The Biden administration on Wednesday said that new border measures, which were expanded earlier this month, were already having an effect to help reduce the record migrant numbers encountered in December — a day after a lawsuit from 20 states claimed the program is unlawful.
The administration has expanded a humanitarian parole program first introduced for Venezuelans in October to include Cubans, Nicaraguans and Haitians. The program allows up to 30,000 migrants to fly in each month as long as they had not entered the U.S. or Mexico illegally, have a U.S. sponsor and pass background checks. It’s combined with an expansion of Title 42 expulsions to include those nationalities.
The moves were in response to a significant increase in encounters from those nations alongside a massive surge in migration that has dogged the Biden administration since taking office. In December, there were more than 251,000 migrant encounters, marking a new highest month that outpaced even the busiest month of FY 2022 — which overall saw a record 2.3 million encounters.
But in a statement, the Department of Homeland Security said that since then, initial numbers for January show a 97% drop in encounters of those four nationalities — and January is on track to see the lowest number for border encounters since the start of the crisis in February 2021.
TEXAS LEADS 20 REPUBLICAN STATES IN SUING BIDEN ADMIN OVER MIGRANT PAROLE PROGRAM
The agency said that encounters from the four countries had dropped from an average of 3,367 a day in December to just 115 a day in January, and touted the numbers as proof that the measures were working.
The numbers were released a day after 20 Republican states sued the administration over the program, claiming it is unlawful.
"These expanded border enforcement measures are working," said Homeland Security Secretary Alejandro Mayorkas said in a statement. "It is incomprehensible that some states who stand to benefit from these highly effective enforcement measures are seeking to block them and cause more irregular migration at our southern border."
That lawsuit, filed by Texas and America First Legal in the Southern District of Texas, and joined by 19 additional states, argues that the program is illegal given the "exceptionally limited" parole power available to the federal government. The lawsuit focuses on the limits placed on parole by Congress that says the authority is to be used on a "case-by-case basis for urgent humanitarian reasons or significant public benefit" — a standard that the states say the program fails to meet.

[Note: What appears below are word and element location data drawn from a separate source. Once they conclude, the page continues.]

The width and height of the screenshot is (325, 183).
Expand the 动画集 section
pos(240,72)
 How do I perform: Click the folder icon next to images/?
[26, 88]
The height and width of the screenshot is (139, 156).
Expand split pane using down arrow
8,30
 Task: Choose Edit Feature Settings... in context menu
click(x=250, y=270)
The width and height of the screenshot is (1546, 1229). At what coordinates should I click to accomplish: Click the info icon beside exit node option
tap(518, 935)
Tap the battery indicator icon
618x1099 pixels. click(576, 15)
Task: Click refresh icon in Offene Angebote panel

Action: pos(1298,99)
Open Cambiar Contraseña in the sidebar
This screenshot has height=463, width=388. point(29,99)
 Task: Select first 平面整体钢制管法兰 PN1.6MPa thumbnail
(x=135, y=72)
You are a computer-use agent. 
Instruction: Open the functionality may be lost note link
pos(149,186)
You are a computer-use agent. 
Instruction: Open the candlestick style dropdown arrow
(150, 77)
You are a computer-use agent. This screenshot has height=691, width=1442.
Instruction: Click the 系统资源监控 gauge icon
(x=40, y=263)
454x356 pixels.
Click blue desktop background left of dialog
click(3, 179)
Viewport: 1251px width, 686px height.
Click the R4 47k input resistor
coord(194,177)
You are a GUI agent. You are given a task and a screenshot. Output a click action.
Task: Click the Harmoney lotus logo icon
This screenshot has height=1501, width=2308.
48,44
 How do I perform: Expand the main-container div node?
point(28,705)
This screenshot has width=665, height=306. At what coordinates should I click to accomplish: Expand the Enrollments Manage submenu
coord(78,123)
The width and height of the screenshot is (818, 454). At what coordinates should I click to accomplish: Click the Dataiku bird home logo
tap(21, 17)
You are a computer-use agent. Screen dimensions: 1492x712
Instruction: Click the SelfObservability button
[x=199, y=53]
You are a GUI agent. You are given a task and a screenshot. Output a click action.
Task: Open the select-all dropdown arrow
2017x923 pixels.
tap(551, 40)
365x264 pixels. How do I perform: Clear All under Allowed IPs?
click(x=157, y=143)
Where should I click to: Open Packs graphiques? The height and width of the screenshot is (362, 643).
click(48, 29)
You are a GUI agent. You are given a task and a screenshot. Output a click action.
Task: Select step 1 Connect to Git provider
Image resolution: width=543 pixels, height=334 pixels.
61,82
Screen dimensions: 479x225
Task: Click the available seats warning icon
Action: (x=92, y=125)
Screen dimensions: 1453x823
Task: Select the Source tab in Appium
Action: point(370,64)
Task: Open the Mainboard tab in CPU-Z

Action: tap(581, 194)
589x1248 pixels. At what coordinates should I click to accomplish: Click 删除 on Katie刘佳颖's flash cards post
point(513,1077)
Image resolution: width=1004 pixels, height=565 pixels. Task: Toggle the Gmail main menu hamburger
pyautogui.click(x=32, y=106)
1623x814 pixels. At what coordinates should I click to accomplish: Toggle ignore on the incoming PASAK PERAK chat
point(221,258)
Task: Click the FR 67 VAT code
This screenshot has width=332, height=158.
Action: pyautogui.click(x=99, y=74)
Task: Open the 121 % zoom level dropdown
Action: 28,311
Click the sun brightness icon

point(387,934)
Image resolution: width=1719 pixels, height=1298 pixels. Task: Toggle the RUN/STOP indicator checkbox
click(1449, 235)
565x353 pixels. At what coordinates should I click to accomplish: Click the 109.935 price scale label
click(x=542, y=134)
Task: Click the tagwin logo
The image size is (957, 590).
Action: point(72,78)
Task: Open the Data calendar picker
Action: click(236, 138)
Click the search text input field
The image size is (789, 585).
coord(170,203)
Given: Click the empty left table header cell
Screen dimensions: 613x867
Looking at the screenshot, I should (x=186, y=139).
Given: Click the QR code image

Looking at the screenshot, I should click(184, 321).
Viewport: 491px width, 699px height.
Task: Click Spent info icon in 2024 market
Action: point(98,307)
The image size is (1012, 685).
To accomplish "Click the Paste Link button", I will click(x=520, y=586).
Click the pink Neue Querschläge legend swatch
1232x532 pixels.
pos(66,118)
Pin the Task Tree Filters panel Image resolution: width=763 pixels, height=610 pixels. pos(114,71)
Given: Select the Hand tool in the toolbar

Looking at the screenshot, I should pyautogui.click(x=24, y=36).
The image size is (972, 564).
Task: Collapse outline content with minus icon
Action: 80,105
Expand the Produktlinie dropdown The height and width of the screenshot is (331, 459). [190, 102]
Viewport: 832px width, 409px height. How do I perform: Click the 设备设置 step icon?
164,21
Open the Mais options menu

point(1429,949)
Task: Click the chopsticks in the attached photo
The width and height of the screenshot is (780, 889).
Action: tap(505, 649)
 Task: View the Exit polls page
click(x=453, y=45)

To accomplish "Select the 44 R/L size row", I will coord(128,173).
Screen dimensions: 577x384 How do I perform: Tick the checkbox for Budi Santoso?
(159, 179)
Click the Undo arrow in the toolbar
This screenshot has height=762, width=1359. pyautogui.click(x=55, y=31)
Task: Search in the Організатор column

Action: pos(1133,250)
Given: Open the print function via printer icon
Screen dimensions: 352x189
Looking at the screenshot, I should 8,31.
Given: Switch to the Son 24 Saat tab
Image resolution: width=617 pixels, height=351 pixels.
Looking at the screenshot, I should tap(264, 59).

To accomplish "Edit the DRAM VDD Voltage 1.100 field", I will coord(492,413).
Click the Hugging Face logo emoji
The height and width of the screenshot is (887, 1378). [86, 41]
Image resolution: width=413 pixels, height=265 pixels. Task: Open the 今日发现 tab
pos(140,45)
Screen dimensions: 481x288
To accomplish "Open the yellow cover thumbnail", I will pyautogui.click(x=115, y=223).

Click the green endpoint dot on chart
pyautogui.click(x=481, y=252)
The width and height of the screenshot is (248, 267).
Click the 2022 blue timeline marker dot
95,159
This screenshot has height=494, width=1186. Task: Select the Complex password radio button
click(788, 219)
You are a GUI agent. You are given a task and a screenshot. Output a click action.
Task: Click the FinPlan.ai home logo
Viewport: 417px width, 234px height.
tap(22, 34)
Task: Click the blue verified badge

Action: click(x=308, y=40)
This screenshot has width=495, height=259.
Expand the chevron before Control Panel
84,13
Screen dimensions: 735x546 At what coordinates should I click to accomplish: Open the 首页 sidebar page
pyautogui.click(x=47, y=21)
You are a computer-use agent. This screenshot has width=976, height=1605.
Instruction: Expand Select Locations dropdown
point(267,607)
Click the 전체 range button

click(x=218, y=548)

"The parole program established by the Department fails each of the law’s three limiting factors. It is not case-by-case, is not for urgent humanitarian reasons, and advances no significant public benefit. Instead, it amounts to the creation of a new visa program that allows hundreds of thousands of aliens to enter the United States who otherwise have no basis for doing so. This flouts, rather than follows, the clear limits imposed by Congress," the lawsuit reads.
OVER QUARTER OF A MILLION MIGRANT ENCOUNTERS IN DECEMBER ALONE
The states say the program is also unlawful as it did not engage in the notice-and-comment rulemaking required by the Administrative Procedure Act, and that states "face substantial irreparable harms from the Department’s abuse of its parole authority, which allow potentially hundreds of thousands of additional aliens to enter each of their already overwhelmed territories."
WHITE HOUSE FIRES BACK AT GOP OVER CALL TO FUND TEXAS BORDER SECURITY EFFORTS
"Every state in America, especially border states like Texas, is being crushed by the impacts of illegal immigration," Texas Attorney General Ken Paxton said in a statement to Fox News Digital. "The Biden open borders agenda has created a humanitarian crisis that is increasing crime and violence in our streets, overwhelming local communities, and worsening the opioid crisis. This unlawful amnesty program, which will invite hundreds of thousands of aliens into the U.S. every year, will only make this immigration crisis drastically worse."
But the administration has been pushing back against criticism of its handling of the southern border from Republicans in Congress and elsewhere -- including pointing to Republican lawmakers’ refusal to back a sweeping immigration bill and other requests for funding by the administration.
President Biden on Friday accused Republicans of attempting to use immigration to score "political points" and that was echoed by an administration official on Wednesday who condemned the lawsuit against the parole program.
CLICK HERE TO GET THE FOX NEWS APP
"This lawsuit once again shows that extremist elected officials don’t want real solutions; they would rather just keep using immigration to try to score political points. They keep claiming we need to secure the border, but then turn around and try block nearly every measure we take to do just that," the official said.
"They’ve blocked comprehensive immigration reform and funding for border security, and are now trying to block a program that has dramatically reduced the number of migrants attempting to enter the country illegally all while providing a safe, lawful, and orderly pathway for migration for people fleeing communism or economic collapse," the official said. "If these states succeed, their latest stunt will lead to more illegal immigration."